Although the original intent of the blog has been maintained, the nature of the content has shifted. As I noted, in recent months, Sol has focused on nurturing his (wonderful) Monday Math Madness contests. However, before this contest started, Sol had frequently posted about everything and anything math, like neat websites about fractals or speed multiplication. To see the nature of these posts, some of Sol’s favorites in fact,  you can check them out here. And I don’t know if this is still happening, because I am not a subscriber and didn’t know about this until looking through the back-blog-posts, but Sol offers (or used to offer) a supplemental periodic email called “Math Bites”.

Some of my favorite posts:

  1. Experience With Math Camps? (which inspired me to write my own recollections! [1])
  2. Uncountably Many Errors in In Texas Math Books (the type of information that I’d miss if I didn’t read this blog)
  3. Review: Numbers Juggling (a review of a math website which goes in depth – we need more reviews like these)
  4. A Hard But Fascinating Puzzle (a problem which got me thinking deeply!)
  5. TI-Nspire Inspires Math Students (a review of the TI-Nspire)

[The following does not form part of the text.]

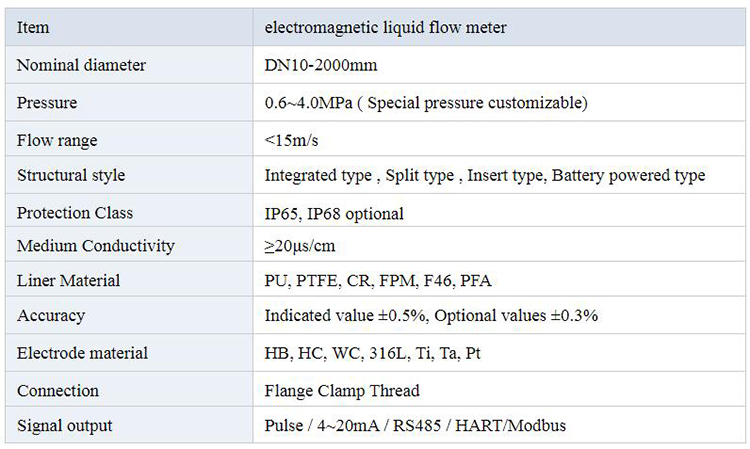Viewport: 750px width, 449px height.
Task: Click the "HB, HC, WC, 316L" electrode value
Action: (x=335, y=353)

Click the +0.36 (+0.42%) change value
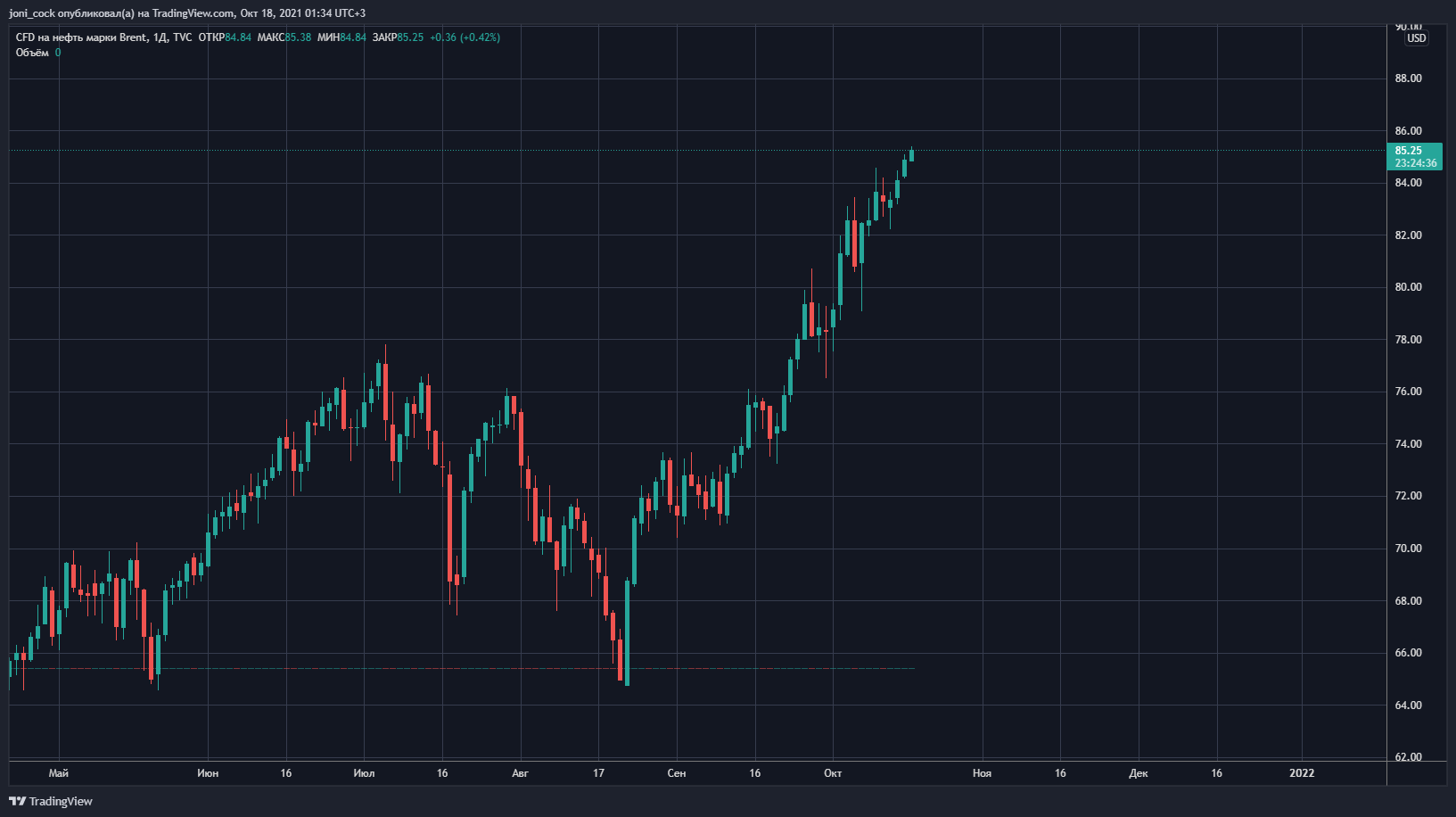[x=465, y=37]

Overall, this is definitely a blog worth keeping in your reader (or putting into your reader if it’s not there yet) for the Monday Math Madness contests. I do wish, however, that at least once in a while Sol would continue to post same types of posts — the great reviews of books, math resources, and calculators, the “for fun” math puzzles, for the math news — that defined the blog before Monday Math Madness came into the picture.

[1] You can read it here.



  1. Sam – Excellent review. I appreciate your telling it like you see it. I’ll write a review of your site on my blog and I’ll address the points you raise.


  2. @Sol: Thanks. I figured I’d be at least a little analytic. I realized this sentence could have been misread

    “Sol is uncharacteristic in that he was able to continually maintain the original intent of his blog for months, without giving into laziness or devolving into a forum for personal screeds”

    I didn’t mean your blog was good for a few months and then turned lazy — but realized it could have been read as that! I wanted to get across that you succeeded in keeping up the original intent of your blog since you’ve started (although the content itself shifted more recently). So I modified that to say “for months (to the present!)”

  3. I know this wasn’t the topic of this post, but what are your thoughts about / experiences with the TI-Nspire? I’ve heard raves, but I have some pretty strong Luddite tendencies when it comes to kids using hand-held technology. I’ve seen what the TI-8x’s have wrought on their ability to use their own brains. (I know, it’s not the technology itself, it’s how teachers have been using it, that being ubiquitously.) Were I to start using the Nspire in class, I think I would, for one, prohibit its use on almost all assessments.

    … I really do need my own blog, don’t I. :-)

  4. @Matt: first things first… I’m wearing you down!

    But I have to say that I’m totally ignorant when it comes to the Nspire. I too have heard raves, but when it comes down to it, I’ve never played with it, and I haven’t yet seen what the range of capabilities it has.

    My old department head is at a new school, which all the students have the Nspire, and he seems to LOVE it.

    I’m reserving judgment until I can play around with one for a week. I’d love for TI to send me one to review, like they did with Sol at Wild About Math (hint hint, nudge, nudge, TI!).